Another possibility that came up is that the specific story she’s telling might illuminate the causes of what is now such a prominent divide in American life and politics as the Langdons disperse and bring new differences with them when they return home (as has already happened to some extent), but also as the Langdons still rooted to the land find their way of life harder to sustain. We talked about the way that technology has already transformed life on the farm: Smiley is good about not idealizing the ‘old’ ways even as she shows how unsettling it is to adapt to new ones. We all had found the shift from horses to tractors, for example, particularly effective in confronting us with the inexorability of change and the possibility it brings of both pathos and liberation.

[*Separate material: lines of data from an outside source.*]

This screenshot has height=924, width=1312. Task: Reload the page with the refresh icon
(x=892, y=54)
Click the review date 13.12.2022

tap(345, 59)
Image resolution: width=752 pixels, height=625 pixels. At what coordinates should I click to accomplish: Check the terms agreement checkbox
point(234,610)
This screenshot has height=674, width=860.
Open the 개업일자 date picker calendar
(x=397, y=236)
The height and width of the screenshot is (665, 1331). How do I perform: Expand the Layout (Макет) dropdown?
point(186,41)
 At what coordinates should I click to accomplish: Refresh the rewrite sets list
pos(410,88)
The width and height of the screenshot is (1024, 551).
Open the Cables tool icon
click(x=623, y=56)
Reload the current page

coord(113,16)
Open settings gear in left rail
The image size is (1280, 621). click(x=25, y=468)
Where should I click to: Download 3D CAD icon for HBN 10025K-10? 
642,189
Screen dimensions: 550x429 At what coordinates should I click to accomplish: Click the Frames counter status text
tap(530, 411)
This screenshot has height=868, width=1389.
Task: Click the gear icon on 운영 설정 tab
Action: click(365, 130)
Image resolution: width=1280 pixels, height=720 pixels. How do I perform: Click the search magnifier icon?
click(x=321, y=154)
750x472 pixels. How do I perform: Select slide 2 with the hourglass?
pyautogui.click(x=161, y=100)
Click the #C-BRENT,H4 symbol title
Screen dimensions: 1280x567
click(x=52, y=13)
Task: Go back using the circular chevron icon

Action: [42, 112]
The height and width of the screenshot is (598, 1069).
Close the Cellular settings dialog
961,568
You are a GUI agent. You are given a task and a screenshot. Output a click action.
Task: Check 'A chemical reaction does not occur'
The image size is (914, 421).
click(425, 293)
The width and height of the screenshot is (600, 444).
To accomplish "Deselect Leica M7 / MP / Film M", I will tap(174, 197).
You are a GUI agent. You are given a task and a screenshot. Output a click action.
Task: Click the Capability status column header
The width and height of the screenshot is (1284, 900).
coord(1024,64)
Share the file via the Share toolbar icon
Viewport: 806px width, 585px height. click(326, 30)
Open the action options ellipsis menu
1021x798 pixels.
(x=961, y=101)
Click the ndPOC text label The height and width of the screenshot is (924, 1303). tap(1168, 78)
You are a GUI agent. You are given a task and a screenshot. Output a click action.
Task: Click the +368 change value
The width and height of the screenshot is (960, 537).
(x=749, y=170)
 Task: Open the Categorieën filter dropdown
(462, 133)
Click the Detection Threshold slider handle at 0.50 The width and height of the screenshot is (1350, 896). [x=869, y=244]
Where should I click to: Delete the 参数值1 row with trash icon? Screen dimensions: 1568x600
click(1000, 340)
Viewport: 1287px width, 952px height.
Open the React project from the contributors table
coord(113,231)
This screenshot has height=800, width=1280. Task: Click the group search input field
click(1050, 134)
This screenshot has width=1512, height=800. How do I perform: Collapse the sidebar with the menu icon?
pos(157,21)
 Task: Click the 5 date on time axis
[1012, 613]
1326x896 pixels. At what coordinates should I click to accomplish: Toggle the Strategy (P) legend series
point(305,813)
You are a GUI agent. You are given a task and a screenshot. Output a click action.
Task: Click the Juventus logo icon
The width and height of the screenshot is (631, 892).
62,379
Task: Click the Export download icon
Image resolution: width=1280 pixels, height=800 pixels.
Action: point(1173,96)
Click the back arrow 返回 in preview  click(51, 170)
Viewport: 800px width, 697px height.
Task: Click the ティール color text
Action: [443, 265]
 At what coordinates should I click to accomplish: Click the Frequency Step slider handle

One particular challenge for me with Some Luck is that the stories Smiley focused on the most were not the ones I wanted most to read a novel about. I would love, I expect, the whole book that took Eloise — writer, agitator, city dweller — as its protagonist, but though she’s a recurrent presence in Some Luck she’s peripheral, never well understood by the rest of her family, impossible to completely integrate into their way of being in the world. Smiley spends a lot more time on Frank, whom I felt, in my turn, I did not understand very well. I think the next generations will become increasingly congenial to me, but that in a way is a testament to the value of Smiley’s chosen focus: for me, there is something quite foreign about the Langdons’ America so far, so by taking such a prototypical American story as her beginning she has reminded me that my own norms are partial too.